Assignment: A faithful, word-for-word copy of the data below is required, without pictures.

Task input section start

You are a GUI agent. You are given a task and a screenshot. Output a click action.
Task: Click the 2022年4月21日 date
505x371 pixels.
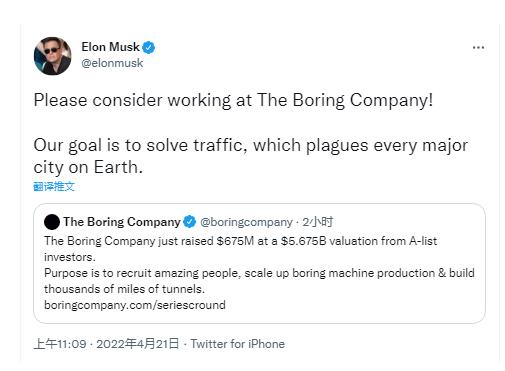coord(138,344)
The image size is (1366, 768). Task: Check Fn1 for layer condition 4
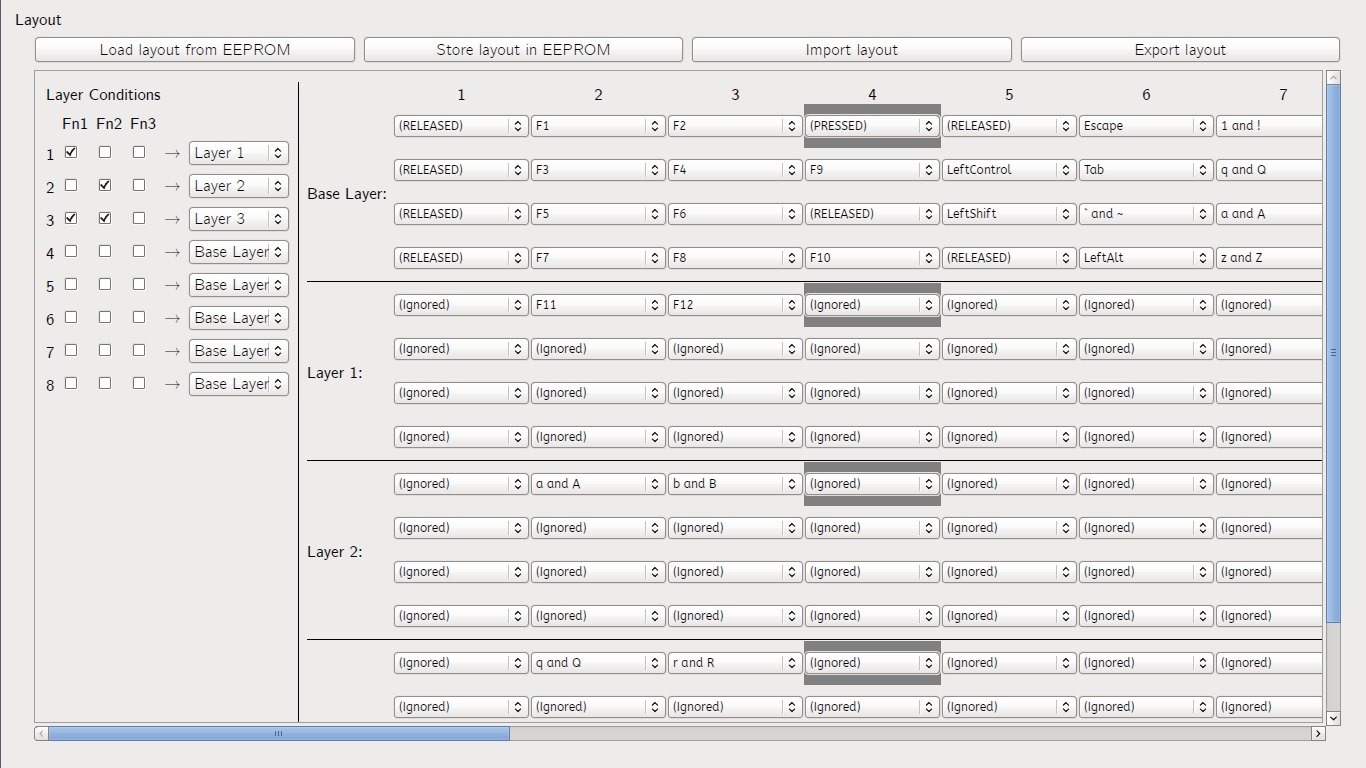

Task input section end

Answer to this exercise:
You are a GUI agent. You are given a task and a screenshot. Output a click action.
Task: Click the 2022年4月21日 date
505x371 pixels.
coord(138,344)
The image size is (1366, 768). Task: Check Fn1 for layer condition 4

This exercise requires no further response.